— start The data —
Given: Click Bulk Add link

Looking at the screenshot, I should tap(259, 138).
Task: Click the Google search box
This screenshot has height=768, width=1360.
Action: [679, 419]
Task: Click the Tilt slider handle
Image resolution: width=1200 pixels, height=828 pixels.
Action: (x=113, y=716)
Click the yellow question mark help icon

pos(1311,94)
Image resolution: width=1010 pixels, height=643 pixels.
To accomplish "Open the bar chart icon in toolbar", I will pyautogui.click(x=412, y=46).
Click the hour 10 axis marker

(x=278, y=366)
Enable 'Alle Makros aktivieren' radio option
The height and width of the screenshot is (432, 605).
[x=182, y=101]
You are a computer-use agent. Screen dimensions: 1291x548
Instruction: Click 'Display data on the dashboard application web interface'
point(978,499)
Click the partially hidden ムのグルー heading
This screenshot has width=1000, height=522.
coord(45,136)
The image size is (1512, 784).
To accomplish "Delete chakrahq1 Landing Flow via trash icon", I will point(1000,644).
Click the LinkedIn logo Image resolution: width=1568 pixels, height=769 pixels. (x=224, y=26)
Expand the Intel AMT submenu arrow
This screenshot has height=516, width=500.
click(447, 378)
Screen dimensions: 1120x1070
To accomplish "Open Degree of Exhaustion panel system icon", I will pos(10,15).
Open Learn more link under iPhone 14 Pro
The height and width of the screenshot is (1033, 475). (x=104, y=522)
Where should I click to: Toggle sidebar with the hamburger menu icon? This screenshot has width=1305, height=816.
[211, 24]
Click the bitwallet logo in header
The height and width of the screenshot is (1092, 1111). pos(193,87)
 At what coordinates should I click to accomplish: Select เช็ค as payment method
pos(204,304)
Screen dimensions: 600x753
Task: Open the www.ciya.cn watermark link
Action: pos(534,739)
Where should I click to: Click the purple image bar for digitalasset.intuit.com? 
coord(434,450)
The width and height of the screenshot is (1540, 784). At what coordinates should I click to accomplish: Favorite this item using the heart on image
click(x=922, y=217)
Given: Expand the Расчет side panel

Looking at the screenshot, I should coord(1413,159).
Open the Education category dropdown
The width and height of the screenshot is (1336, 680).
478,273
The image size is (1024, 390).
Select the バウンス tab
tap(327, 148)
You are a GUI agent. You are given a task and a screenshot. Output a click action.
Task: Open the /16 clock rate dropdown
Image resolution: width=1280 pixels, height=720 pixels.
— end The data —
**Short task**
Put every line of the material above into a JSON list of strings, one string per line, leaving out blank lines.

**Response**
[
  "Given: Click Bulk Add link",
  "Looking at the screenshot, I should tap(259, 138).",
  "Task: Click the Google search box",
  "This screenshot has height=768, width=1360.",
  "Action: [679, 419]",
  "Task: Click the Tilt slider handle",
  "Image resolution: width=1200 pixels, height=828 pixels.",
  "Action: (x=113, y=716)",
  "Click the yellow question mark help icon",
  "pos(1311,94)",
  "Image resolution: width=1010 pixels, height=643 pixels.",
  "To accomplish \"Open the bar chart icon in toolbar\", I will pyautogui.click(x=412, y=46).",
  "Click the hour 10 axis marker",
  "(x=278, y=366)",
  "Enable 'Alle Makros aktivieren' radio option",
  "The height and width of the screenshot is (432, 605).",
  "[x=182, y=101]",
  "You are a computer-use agent. Screen dimensions: 1291x548",
  "Instruction: Click 'Display data on the dashboard application web interface'",
  "point(978,499)",
  "Click the partially hidden ムのグルー heading",
  "This screenshot has width=1000, height=522.",
  "coord(45,136)",
  "The image size is (1512, 784).",
  "To accomplish \"Delete chakrahq1 Landing Flow via trash icon\", I will point(1000,644).",
  "Click the LinkedIn logo Image resolution: width=1568 pixels, height=769 pixels. (x=224, y=26)",
  "Expand the Intel AMT submenu arrow",
  "This screenshot has height=516, width=500.",
  "click(447, 378)",
  "Screen dimensions: 1120x1070",
  "To accomplish \"Open Degree of Exhaustion panel system icon\", I will pos(10,15).",
  "Open Learn more link under iPhone 14 Pro",
  "The height and width of the screenshot is (1033, 475). (x=104, y=522)",
  "Where should I click to: Toggle sidebar with the hamburger menu icon? This screenshot has width=1305, height=816.",
  "[211, 24]",
  "Click the bitwallet logo in header",
  "The height and width of the screenshot is (1092, 1111). pos(193,87)",
  " At what coordinates should I click to accomplish: Select เช็ค as payment method",
  "pos(204,304)",
  "Screen dimensions: 600x753",
  "Task: Open the www.ciya.cn watermark link",
  "Action: pos(534,739)",
  "Where should I click to: Click the purple image bar for digitalasset.intuit.com? ",
  "coord(434,450)",
  "The width and height of the screenshot is (1540, 784). At what coordinates should I click to accomplish: Favorite this item using the heart on image",
  "click(x=922, y=217)",
  "Given: Expand the Расчет side panel",
  "Looking at the screenshot, I should coord(1413,159).",
  "Open the Education category dropdown",
  "The width and height of the screenshot is (1336, 680).",
  "478,273",
  "The image size is (1024, 390).",
  "Select the バウンス tab",
  "tap(327, 148)",
  "You are a GUI agent. You are given a task and a screenshot. Output a click action.",
  "Task: Open the /16 clock rate dropdown",
  "Image resolution: width=1280 pixels, height=720 pixels."
]